### Your objective
Every record must be repeated exactly; omit any pictures they contain.

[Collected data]
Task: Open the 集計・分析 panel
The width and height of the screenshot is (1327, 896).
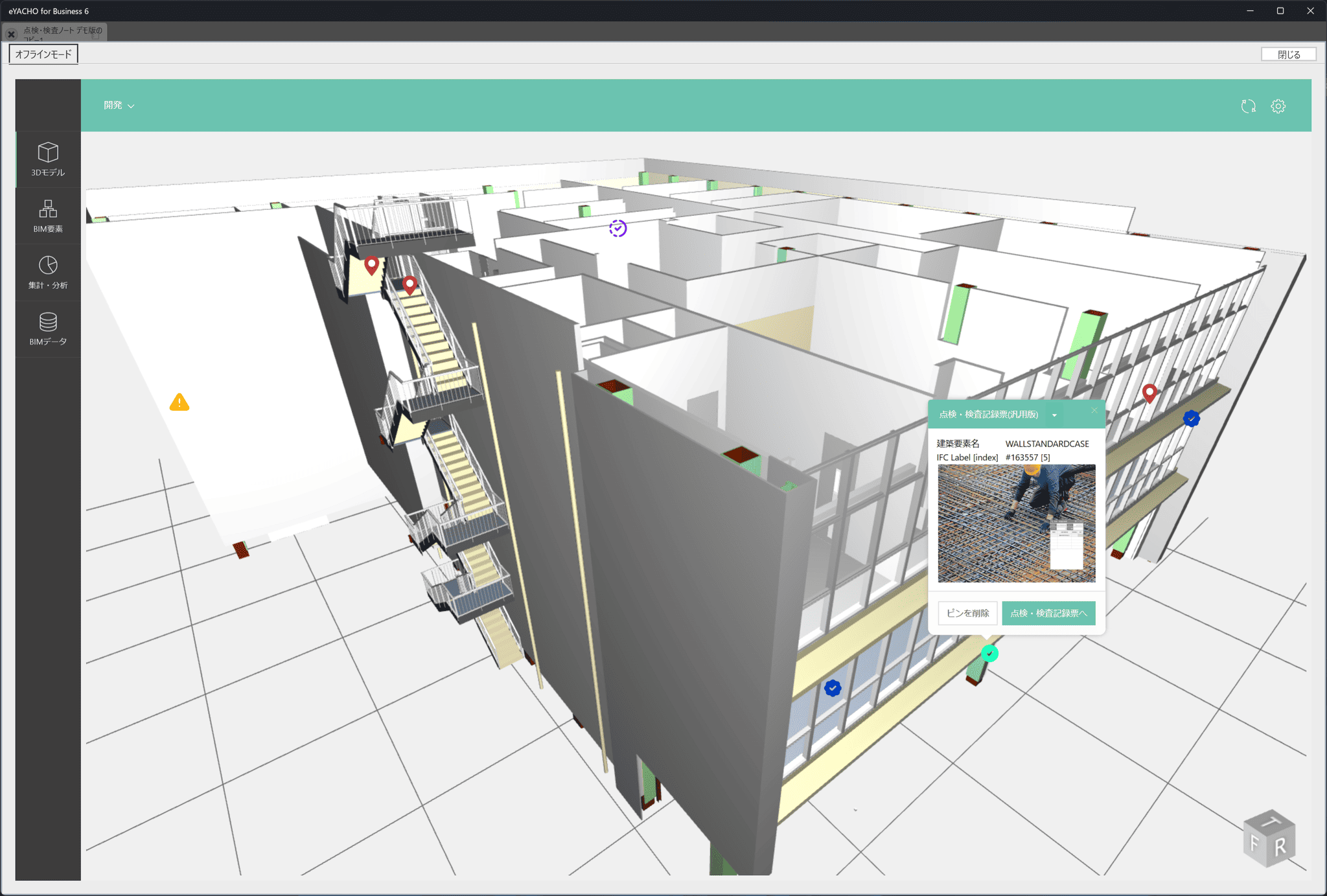Action: coord(47,272)
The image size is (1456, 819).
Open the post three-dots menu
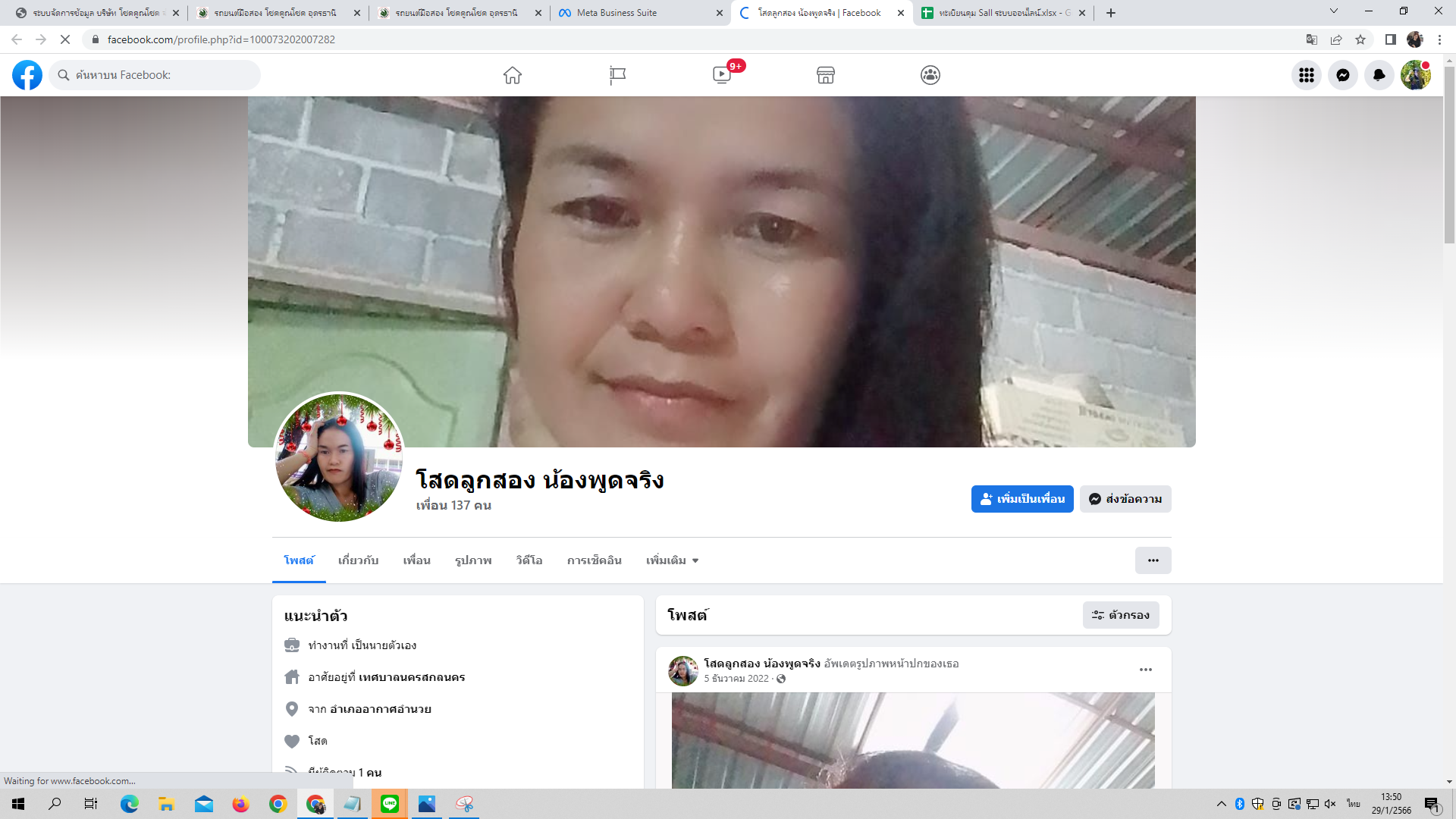[1145, 670]
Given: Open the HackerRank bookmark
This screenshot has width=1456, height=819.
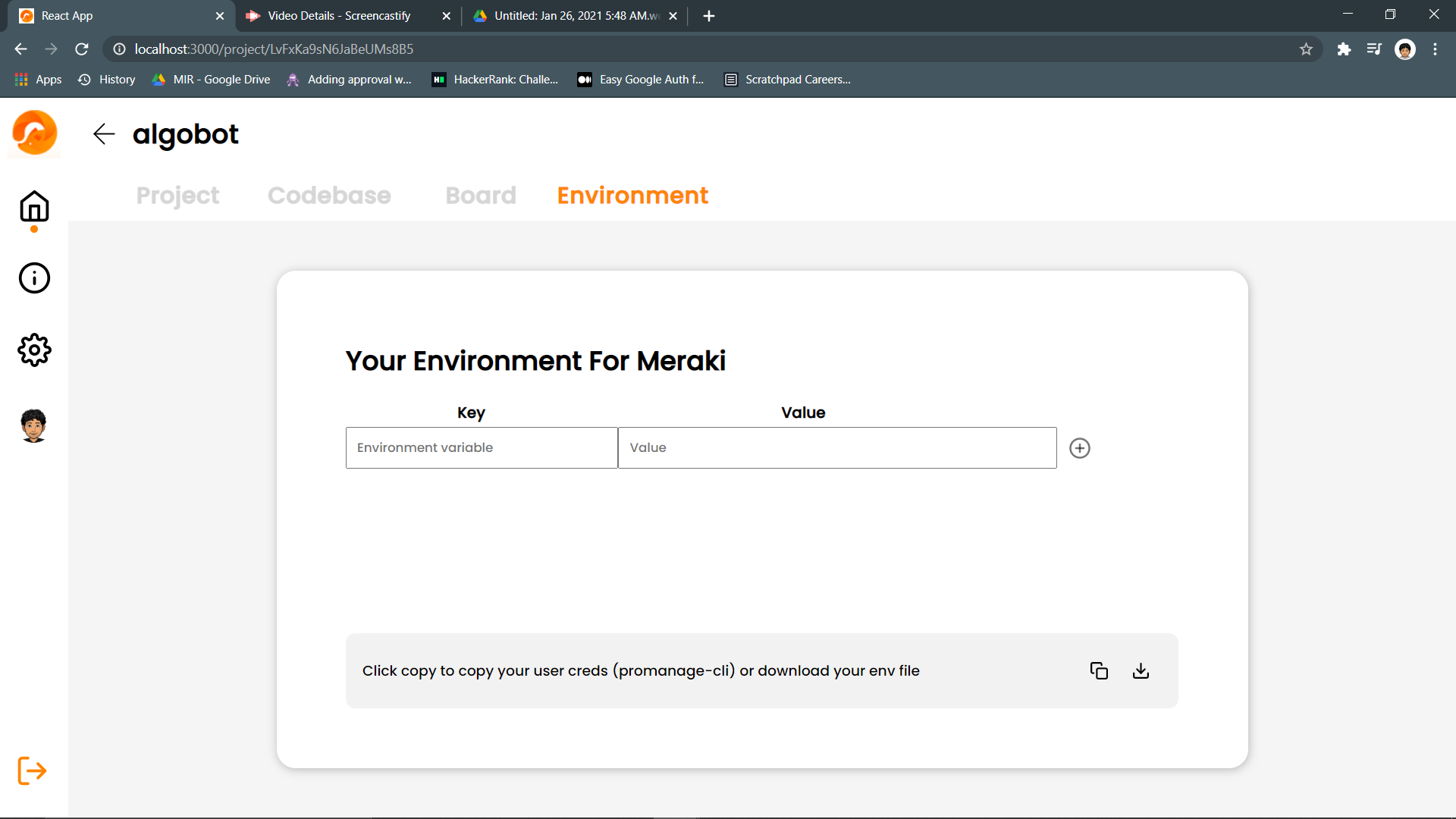Looking at the screenshot, I should tap(495, 80).
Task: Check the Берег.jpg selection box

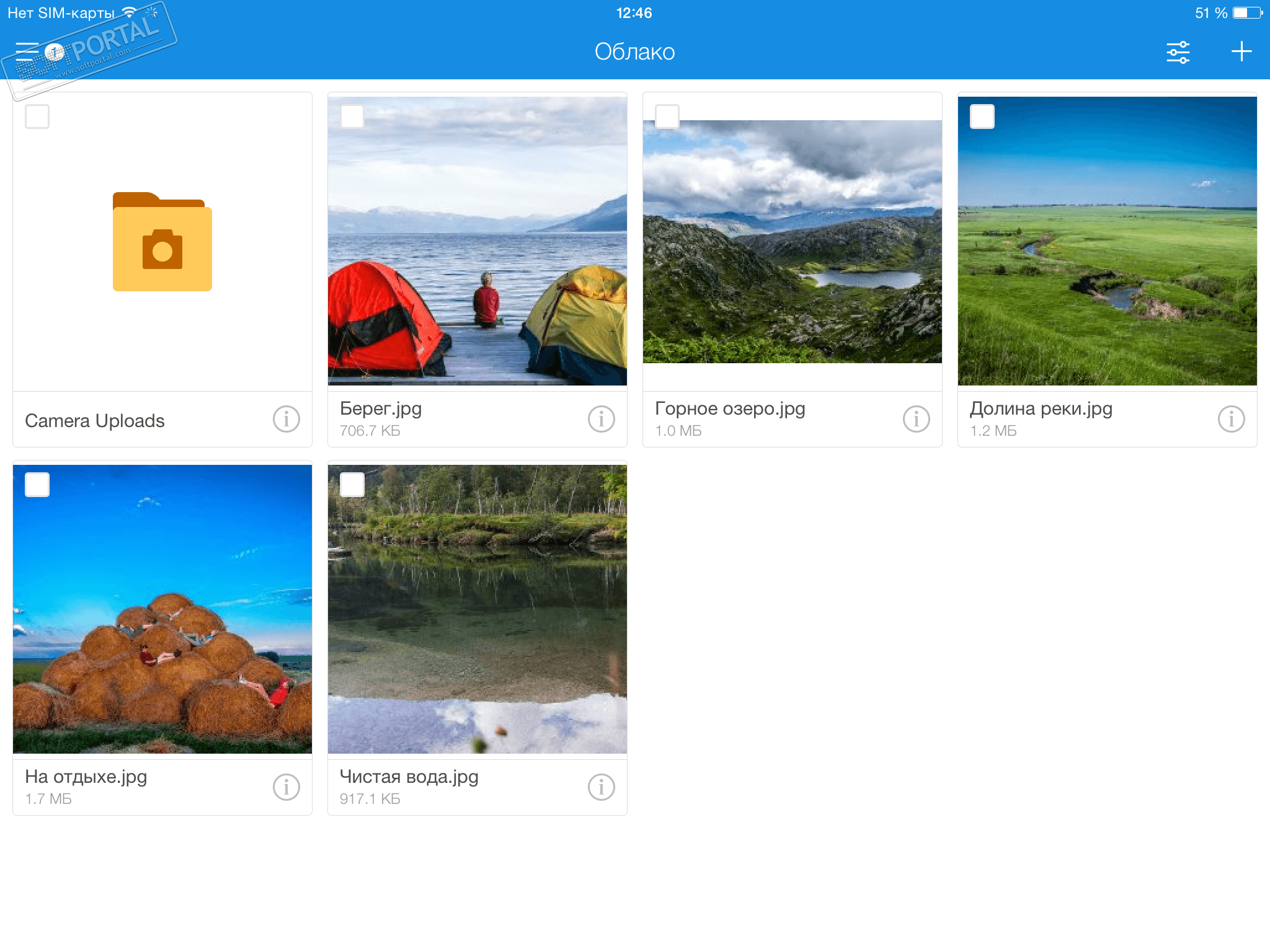Action: click(352, 117)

### Reply
Task: Open the 集計・分析 panel
The width and height of the screenshot is (1327, 896).
Action: coord(47,272)
The image size is (1456, 819).
Open the post three-dots menu
[1145, 670]
Given: Open the HackerRank bookmark
This screenshot has width=1456, height=819.
Looking at the screenshot, I should tap(495, 80).
Task: Check the Берег.jpg selection box

Action: click(352, 117)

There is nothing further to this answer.